Adaptasi iklim membantu satwa liar Asia bertahan hidup di Australia, tetapi tidak sebaliknya: belajar

Adaptasi iklim membantu satwa liar Asia bertahan hidup di Australia, tetapi tidak sebaliknya: belajar

Peningkatan kemampuan beradaptasi terhadap perubahan kondisi iklim yang menyertai perubahan lempeng tektonik purba jutaan tahun lalu mungkin menjelaskan mengapa fauna Asia ditemukan di Australia, tetapi tidak sebaliknya, kata ahli biologi.

Spesies asli Asia dapat mentolerir variasi yang luas dalam kondisi iklim dan lebih berhasil dalam beradaptasi dan menetap di Australia, kata ahli biologi dalam penelitian yang dipimpin oleh orang-orang di Australian National University (ANU), Australia, dan ETH Zurich, Swiss.

Mereka memberikan penjelasan baru untuk distribusi miring spesies Australia dan Asia melintasi Garis Wallace, garis imajiner yang memisahkan Australia, Nugini dan sebagian Indonesia dari daratan Asia Tenggara dan dinamai d ‘setelah naturalis Inggris yang menggambarkannya, Alfred Russell Wallace.
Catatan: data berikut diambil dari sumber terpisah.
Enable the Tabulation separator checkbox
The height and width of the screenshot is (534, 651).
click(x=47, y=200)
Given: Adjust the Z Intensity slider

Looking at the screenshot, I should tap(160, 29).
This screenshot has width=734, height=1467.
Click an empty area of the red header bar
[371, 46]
“Jika Anda bepergian ke Kalimantan, Anda tidak akan melihat mamalia berkantung, tetapi jika Anda pergi ke pulau tetangga Sulawesi, Anda akan melihatnya. Australia, di sisi lain, kekurangan mamalia khas Asia, seperti beruang, harimau, atau badak,’ kata Alex Skeels, dari ANU dan penulis korespondensi studi yang diterbitkan dalam jurnal Science.
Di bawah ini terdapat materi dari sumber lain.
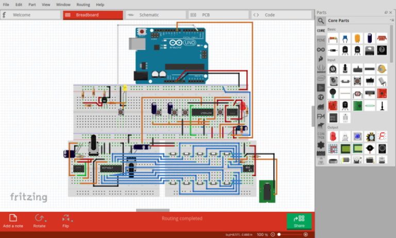Click the Add a note icon
The width and height of the screenshot is (396, 238).
[x=13, y=218]
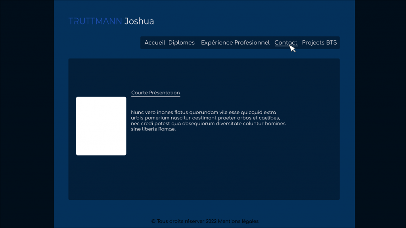Click the word Présentation in the heading
The width and height of the screenshot is (406, 228).
pos(165,93)
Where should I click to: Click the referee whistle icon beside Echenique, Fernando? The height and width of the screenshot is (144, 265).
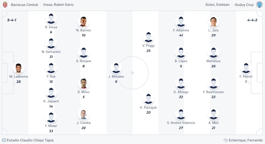click(x=225, y=140)
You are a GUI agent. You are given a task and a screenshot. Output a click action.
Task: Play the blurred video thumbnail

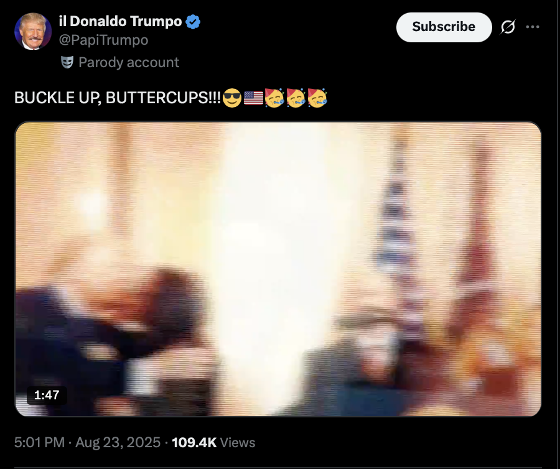(x=278, y=269)
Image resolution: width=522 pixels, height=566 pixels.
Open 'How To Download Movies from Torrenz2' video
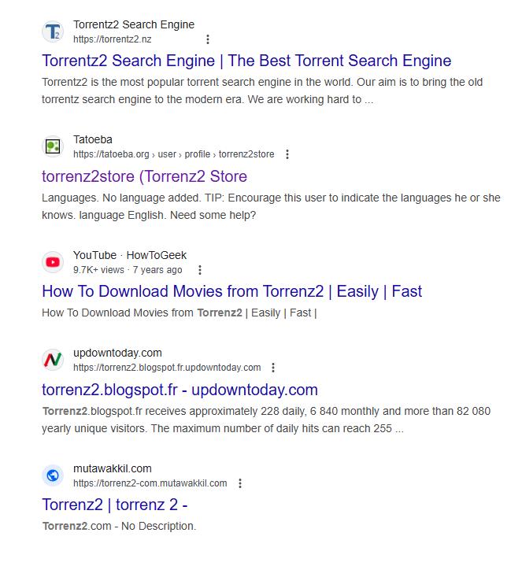click(231, 291)
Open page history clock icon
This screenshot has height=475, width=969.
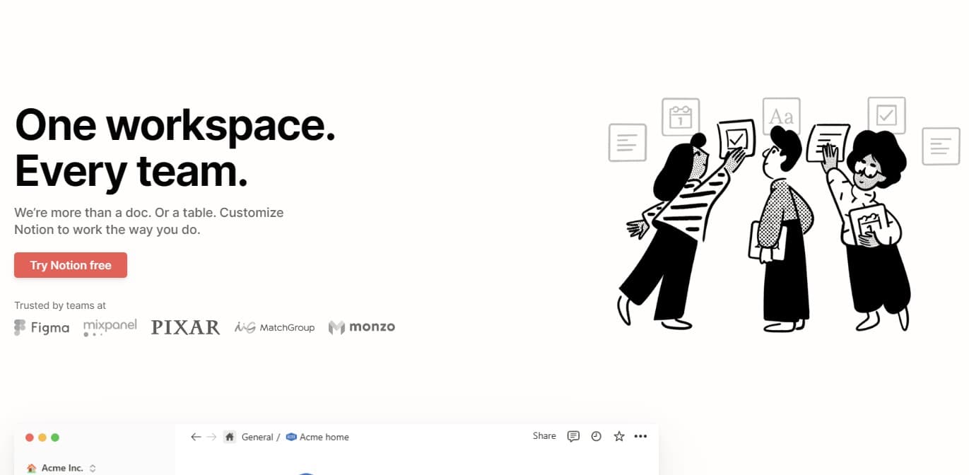[596, 436]
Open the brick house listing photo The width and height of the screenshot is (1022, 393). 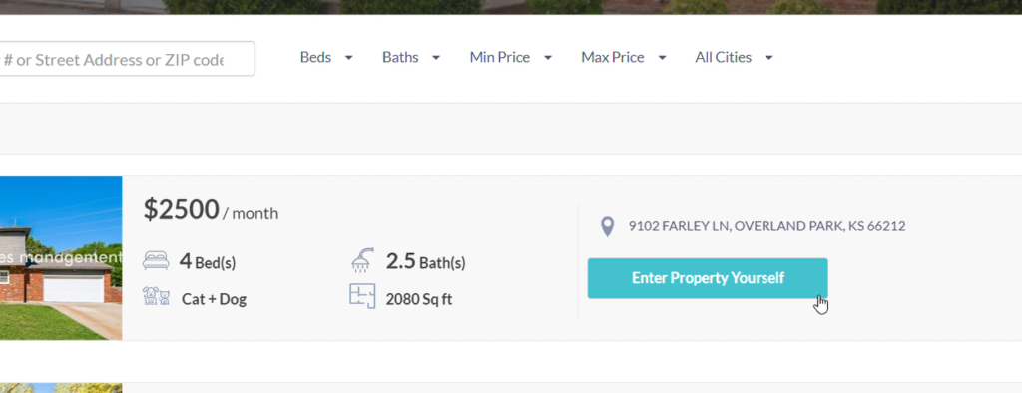[61, 258]
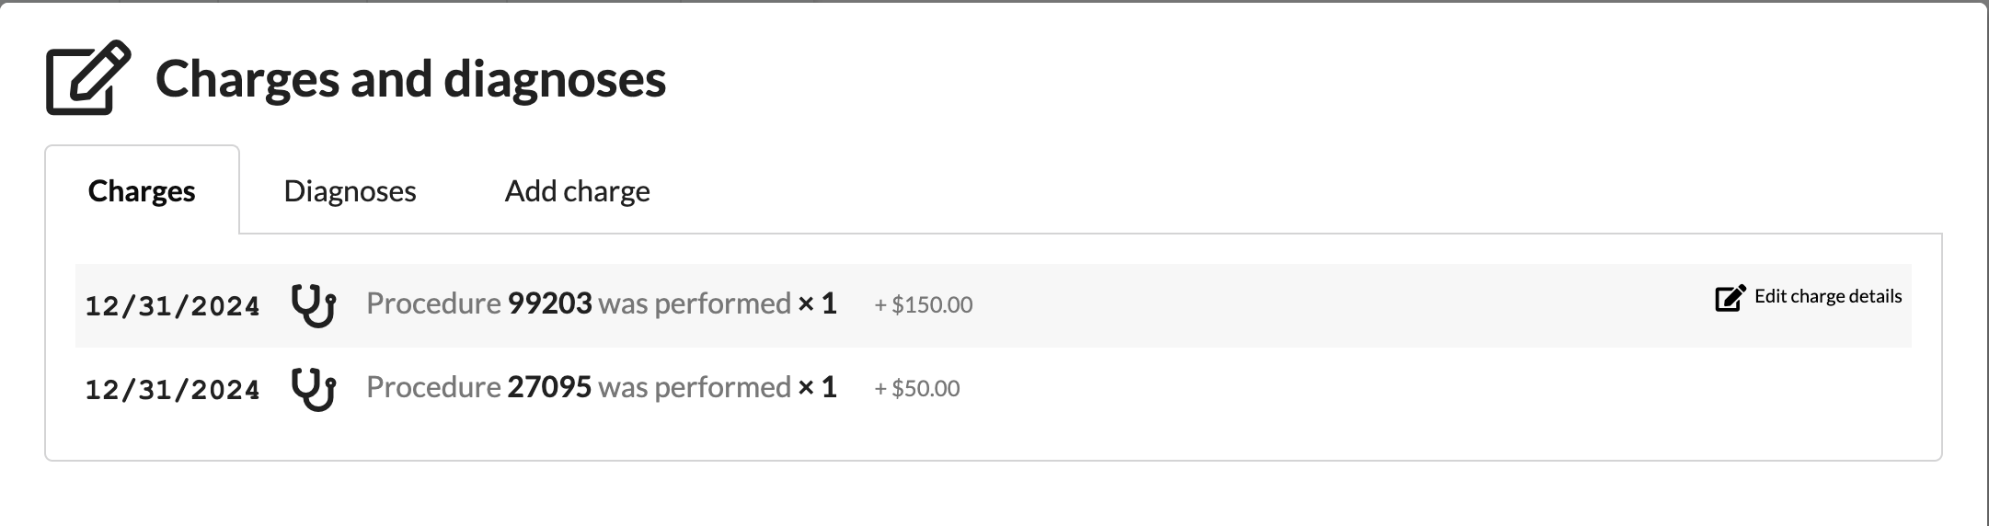The width and height of the screenshot is (1989, 526).
Task: Click the edit icon beside Charges and diagnoses heading
Action: [87, 78]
Studi ini menganalisis kumpulan data sekitar 20.000 burung, mamalia, reptil, dan amfibi untuk menentukan spesies mana yang melompat antara Indonesia dan Australia, dan mana yang berhasil beradaptasi dengan rumah baru mereka.

Sekitar 35 juta tahun yang lalu, Australia, yang terletak lebih jauh ke selatan, terhubung ke Antartika. Pada titik tertentu ia memisahkan diri dari Antartika dan, setelah jutaan tahun melayang ke utara, akhirnya jatuh di Asia.

“Tabrakan benua” ini memunculkan pulau vulkanik di Indonesia, yang menurut ahli biologi berfungsi sebagai “batu loncatan” bagi hewan dan tumbuhan asli Asia untuk mencapai New Guinea dan Asia utara, Australia, dan sebaliknya.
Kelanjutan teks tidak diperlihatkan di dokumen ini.